The $45 million growth equity round closed in March 2023, led by Lime Rock New Energy, added to a funding history that now totals over $148 million. It is capital deployed toward a specific thesis: that tire management is not a maintenance task, it is a data problem, and data problems compound. Aperia's technology also delivers, per their own analysis, more CO2 savings per dollar spent than any other truck technology currently available. In 2024 alone, the Halo system's 100 billion miles translated to over 716,000 metric tons of CO2 kept out of the atmosphere - equivalent to planting 11.8 million trees and letting them grow for a decade.
Carter moved Aperia into a new headquarters in Hayward, California in September 2023 - a facility built for a company that is no longer a startup. In February 2024, Halo took the Heavy Duty Trucking Magazine Top 20 product award at TMC. The company has announced steer-tire coverage - the last wheel position not yet covered by Halo - slated for availability in late 2026. When that launches, Aperia will have automatic tire inflation covering every single wheel position on a North American commercial vehicle.
What Carter built is not glamorous. It does not run on AI in the way that catches headlines. It solves a problem that most people forget exists until a blowout closes a highway lane. That specificity - the willingness to stay close to a hard, unsexy problem for fifteen years - is the thing that actually builds durable companies. The satellites Carter designed at Space Systems Loral are still in orbit. The tires Aperia inflated a decade ago are still generating data in the company's fleet analytics platform.
The man who taught Stanford students that good design starts with the user, not the solution, has been running a $7.2 million annual-revenue company with 130 employees and a mandate to decarbonize one of the highest-emissions industries on the planet - one tire at a time. The math keeps getting better.
"Aperia is a cleantech company developing automatic tire inflation technology.
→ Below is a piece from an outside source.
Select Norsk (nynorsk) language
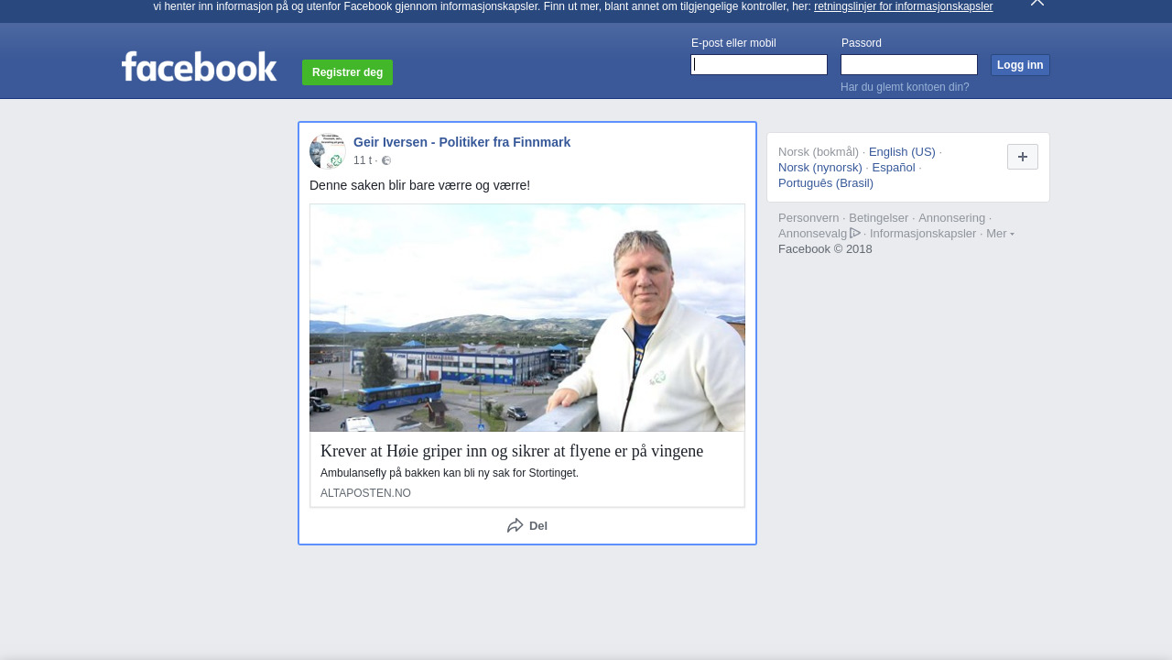(x=819, y=168)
Aperia's technology enables higher efficiency by increasing miles per gallon, reduces operating cost by increasing tire life and improves safety by preventing blowouts."- Joshua Carter, Co-Founder & CEO, Aperia Technologies
The Halo Tire Inflator reached 100 billion miles across North America, Australia and Europe in May 2024 - the most validated ATIS track record in the industry.
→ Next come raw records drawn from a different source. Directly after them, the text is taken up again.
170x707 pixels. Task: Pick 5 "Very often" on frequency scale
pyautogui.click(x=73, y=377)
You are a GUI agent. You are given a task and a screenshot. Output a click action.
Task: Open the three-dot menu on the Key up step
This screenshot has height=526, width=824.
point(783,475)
March 2025: Aperia became Goodyear's exclusive ATIS partner for its global Tires-as-a-Service (TaaS) platform - a milestone that validates Halo as the category standard.
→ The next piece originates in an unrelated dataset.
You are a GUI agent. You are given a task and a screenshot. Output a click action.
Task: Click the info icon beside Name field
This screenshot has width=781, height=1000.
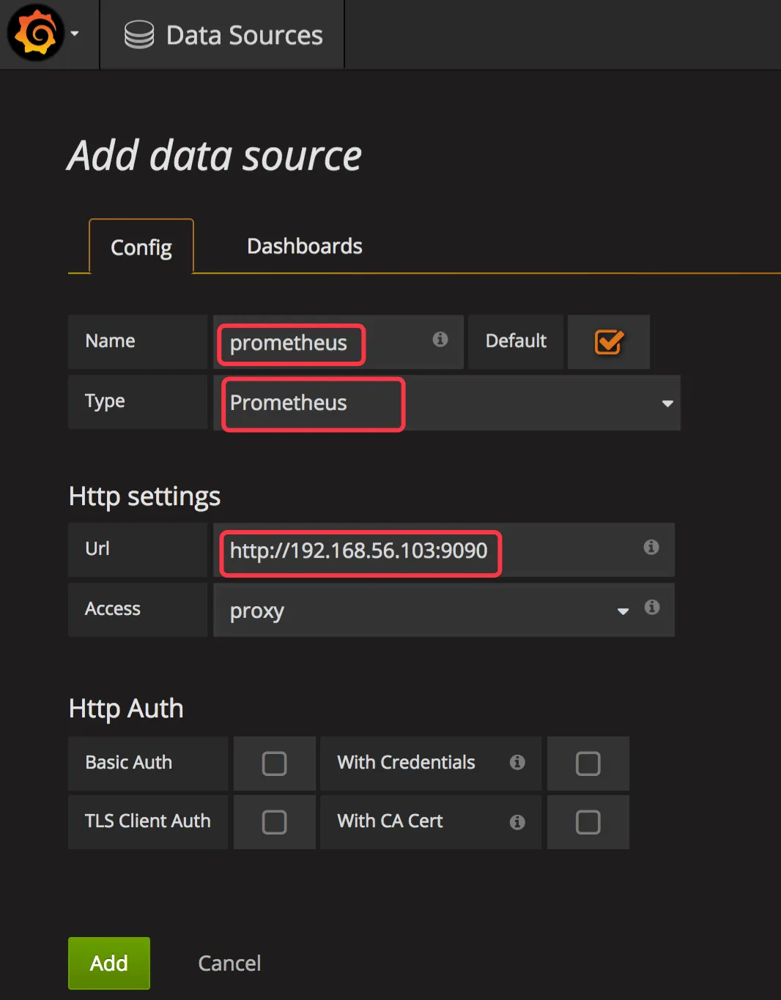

Raised capital from Lime Rock New Energy, Blackhorn Ventures, eLab Ventures, and 17+ investors over 15 years - including a $45M growth round in 2023.
Heavy Duty Trucking Magazine recognized the Halo Tire Management platform with a Top 20 product award at TMC2024 in Nashville.
Approximately 15% of North America's leading heavy-duty fleets now specify Halo on new truck orders - a metric that matters more than market share calculations.
Aperia's own analysis shows Halo delivers more CO2 savings per dollar spent than any other commercially available truck technology - 716,000 metric tons saved to date.